The Government Pension Fund Global, which saw its total value swell to 8.33 trillion kroner by the end of June, manages the country’s oil revenues in order to finance Norway’s generous welfare state when its oil and gas wells run dry.
But Norway’s central bank, which runs the fund, said geopolitical and trade tensions presented a risk.
“It’s fair to say that increased trade barriers or even trade wars will not be beneficial for the fund as a long-term global investor,” Trond Grande, the deputy chief of Norges Bank Investment Management, told reporters.
Markets are worried about a trade dispute between the United States and China. Accusing Beijing of unfair competition, the US administration is considering slapping a new round of levies worth $200 billion on Chinese goods.
Talks between the two slated for Wednesday and Thursday aimed at resolving the dispute have however eased concerns somewhat.
Following US-Turkey tensions that sent the Turkish lira and the Istanbul stock market tumbling, the Norwegian fund said its assets there were worth less than the 23 billion kroner they were at the beginning of the year.
“We’ve seen the market rise for a long time, that there are different political and geopolitical events in the world that can affect the market, and we have to be prepared for the fact that (the value of) the fund can go down a lot,” Grande concluded.

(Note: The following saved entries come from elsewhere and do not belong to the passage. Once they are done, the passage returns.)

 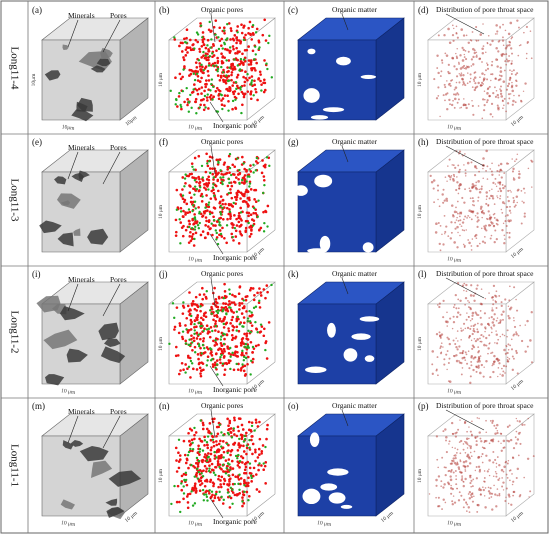 I want to click on panel-letter: (n), so click(x=164, y=406).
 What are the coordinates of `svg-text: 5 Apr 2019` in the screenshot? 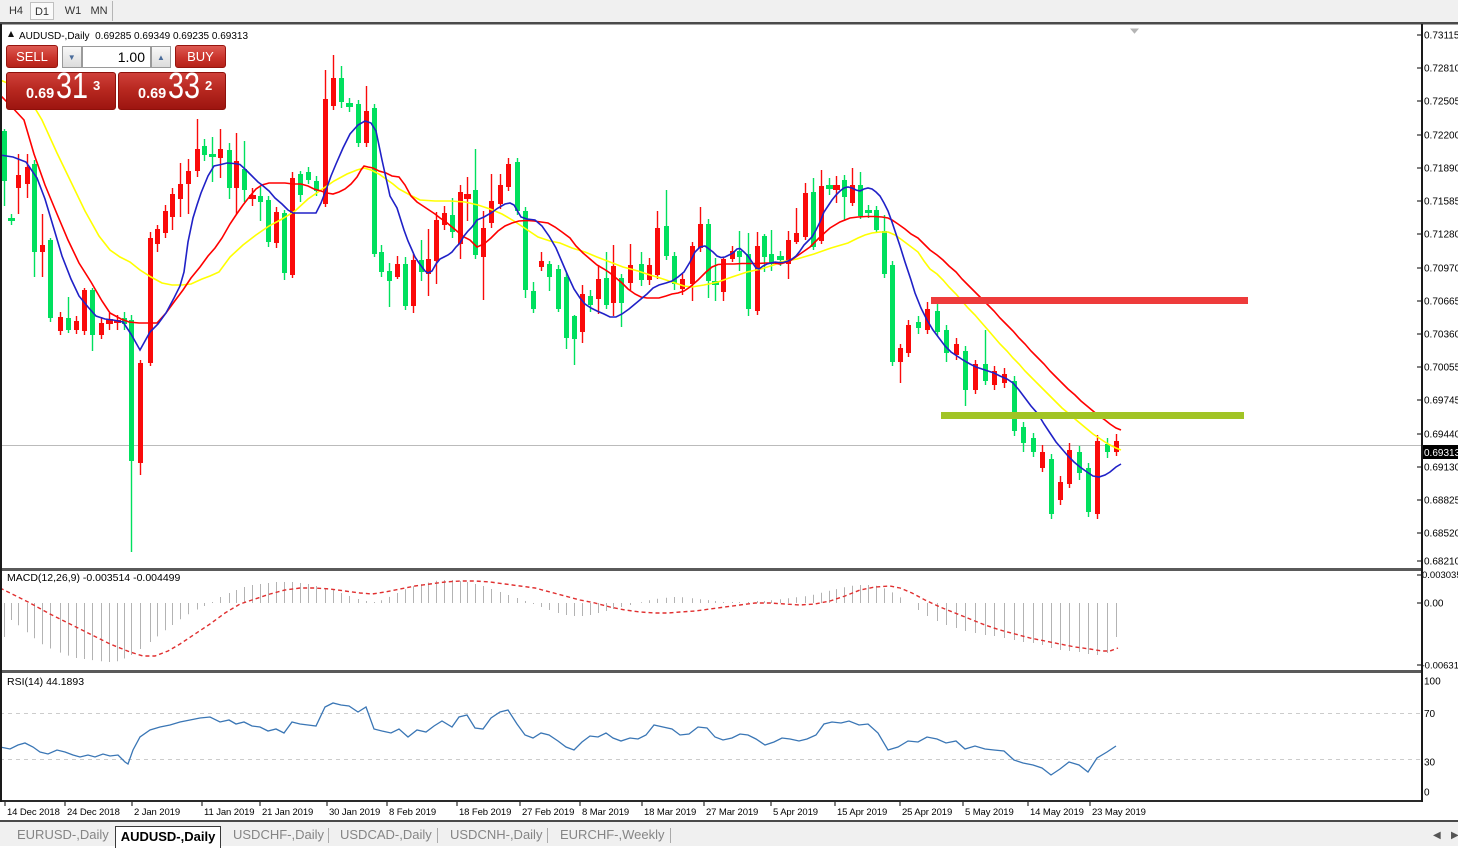 It's located at (796, 812).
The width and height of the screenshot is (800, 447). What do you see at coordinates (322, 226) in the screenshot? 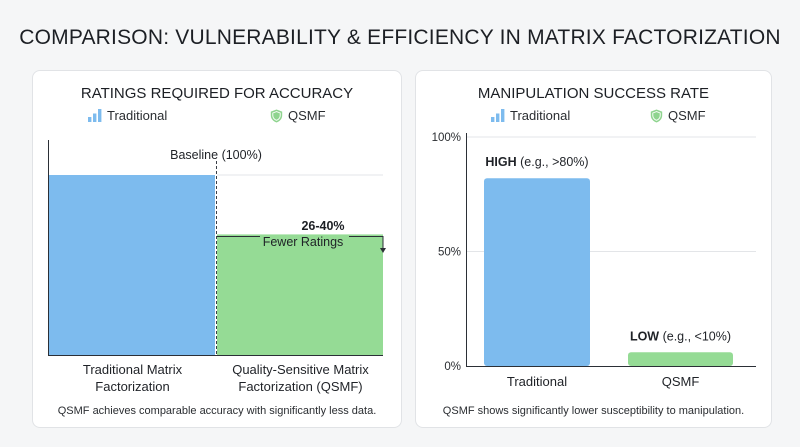
I see `reduction-value-label: 26-40%` at bounding box center [322, 226].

The fund’s strong second quarter was attributed primarily to its share portfolio, which accounts for 66.8 percent of its investments and which rose by 2.7 percent.
Real estate holdings, which account for 2.6 percent of its holdings, rose by 1.9 percent, while bond investments, which represent 30.6 percent, remained flat.
Faced with falling oil revenues in recent years, the Norwegian government has been tapping the fund to finance public spending since 2015. But with oil prices recovering, the fund registered its first inflow in three years in June.